QUESTIONS & ANSWERS
How co-owned property is assessed?
QUESTION: We have a property settled by a Will jointly among the brothers, so that we are co-owners of the property. Are we entitled to separate assessment?
Since the property is let out, but a consolidated payment is made to one of us, who has signed the lease agreement as power of attorney, tax is being deducted in his name.
How do we get the tax credit, since we are separately paying tax on the respective share of income from the property?
ANSWER: Co-owners have identifiable interest in the property under the property laws. Sec. 26 specifically provides that each co-owner is assessable on his share of the income from the property.
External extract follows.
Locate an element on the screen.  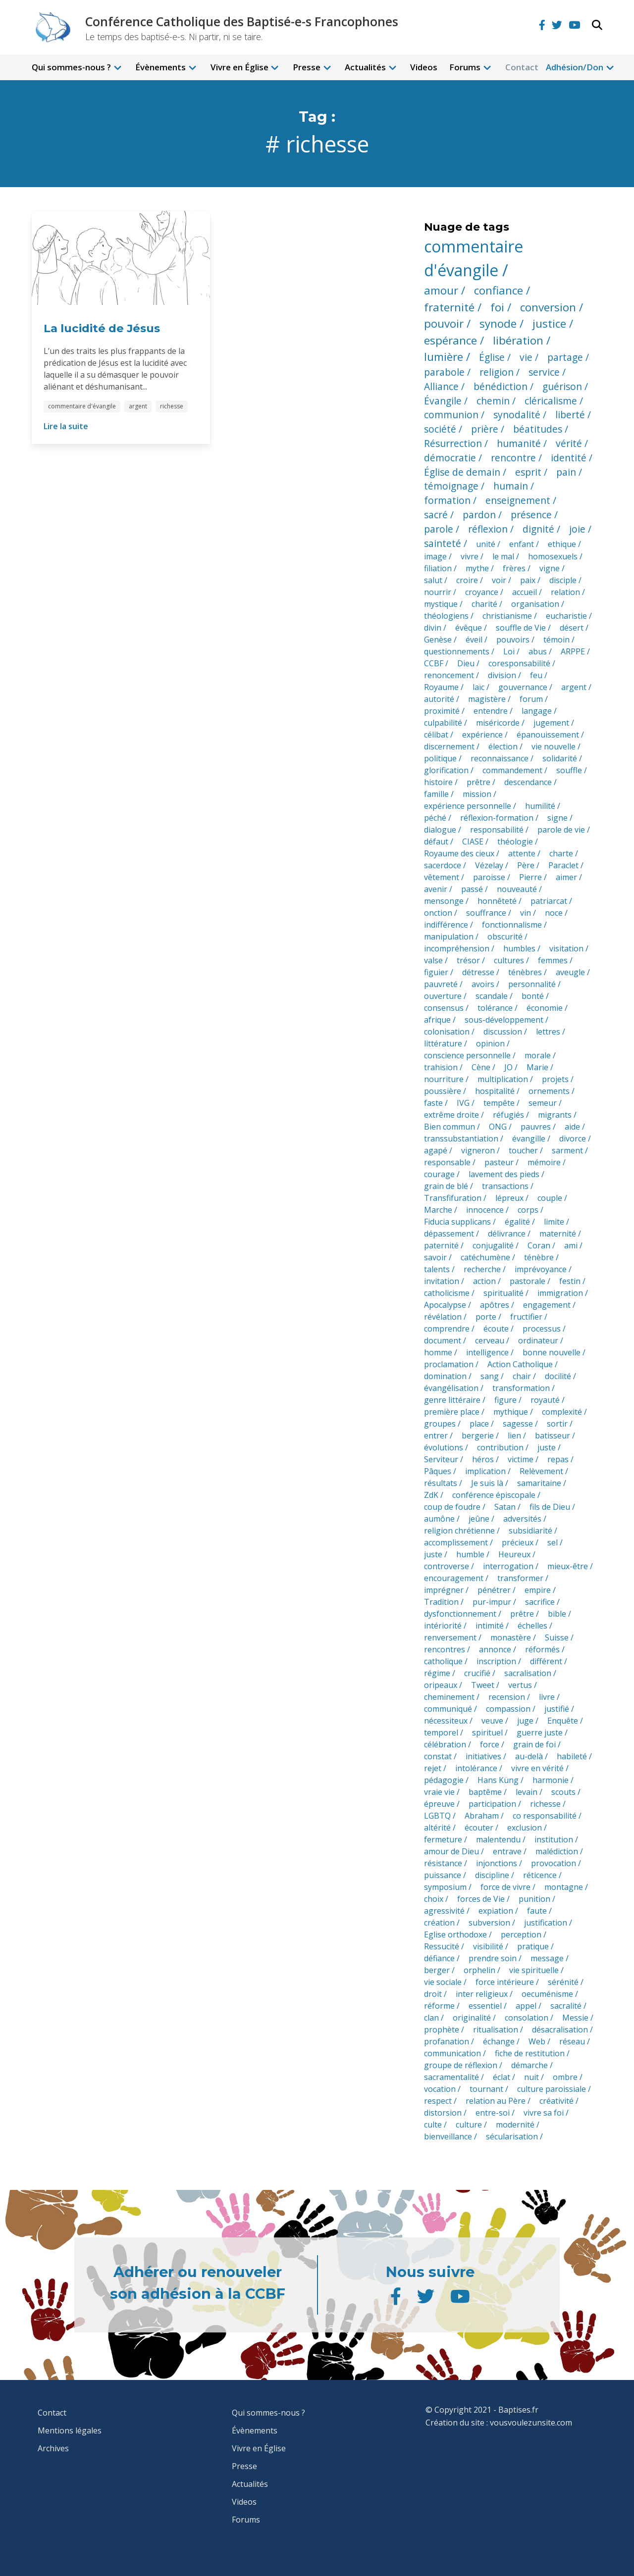
ornements is located at coordinates (549, 1091).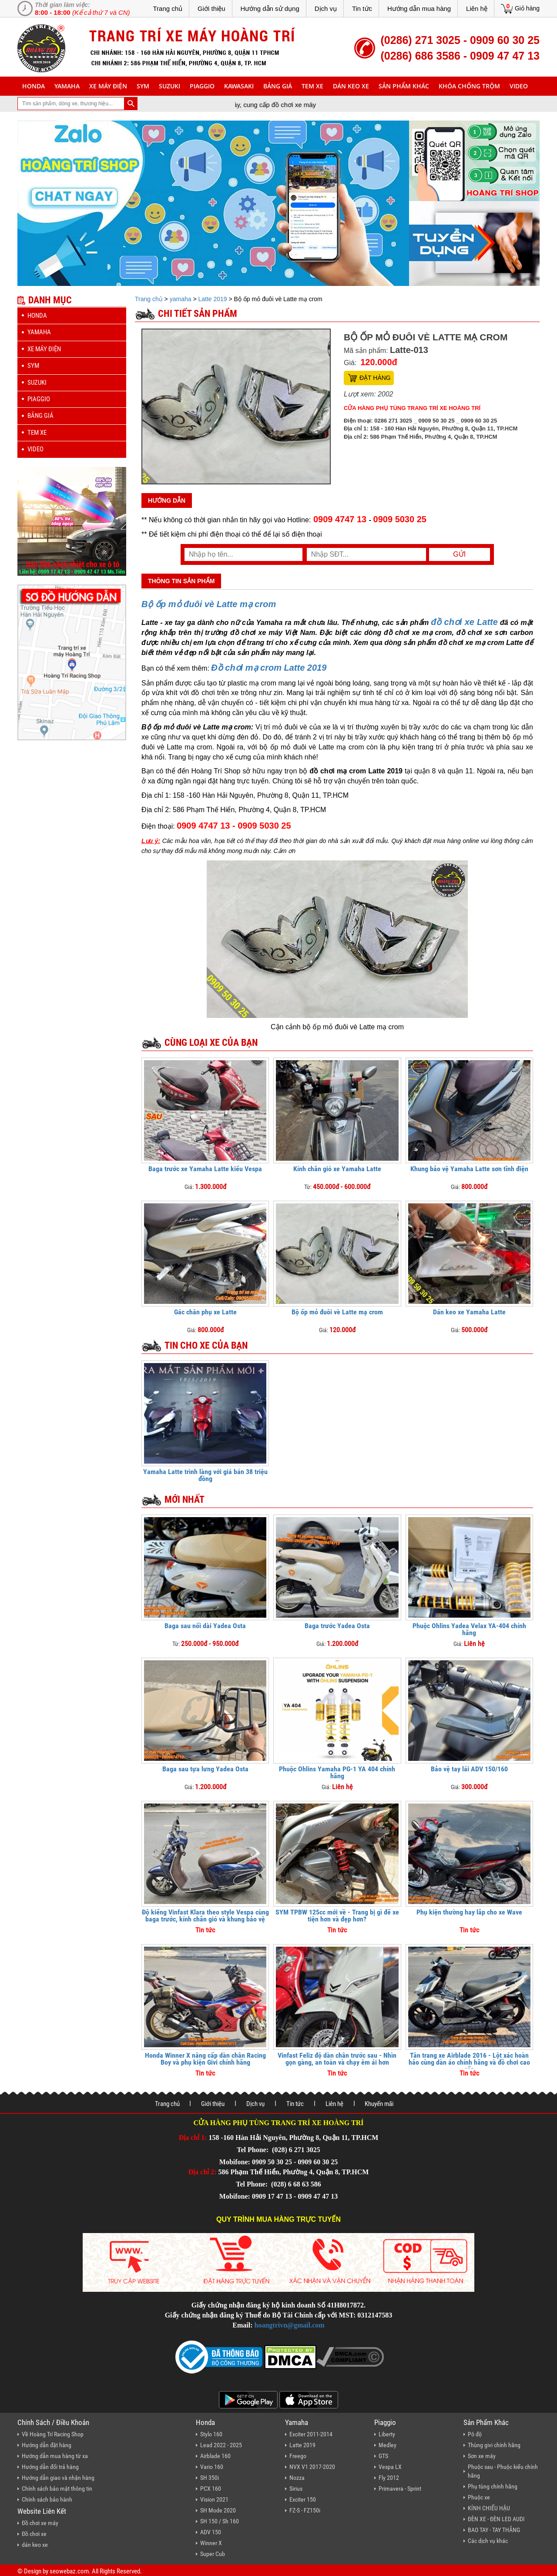 The width and height of the screenshot is (557, 2576). Describe the element at coordinates (53, 2434) in the screenshot. I see `Về Hoàng Trí Racing Shop` at that location.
It follows that deductions would also separately be available under Sec. 24. Tax is also required to be deducted in respect of payment to each co-owner so that tax credit can be availed by each such co-owner, even if the certificate is a consolidated one.
Even where a single payment is made, as had been done so far, a request may be made to the deductor to issue separate TDS certificates in view of the lease agreement indicating divisible ownership. However, nothing prevents the assessing officer from giving proportionate credit on the TDS certificate issued in the name of one of the co-owners, especially where all co-owners are assessed in the same circle. Certificates mentioning the credit available to each co-owner can be issued by the assessing officer with whom the original consolidated certificate is filed. On such certificates, credit can be given by the assessing officer, who is assessing the co-owner.
However, the easier course is for the assessee to receive payment with TDS certificate for each co-owner separately in future, so as to avoid any difficulty in the matter of tax credit.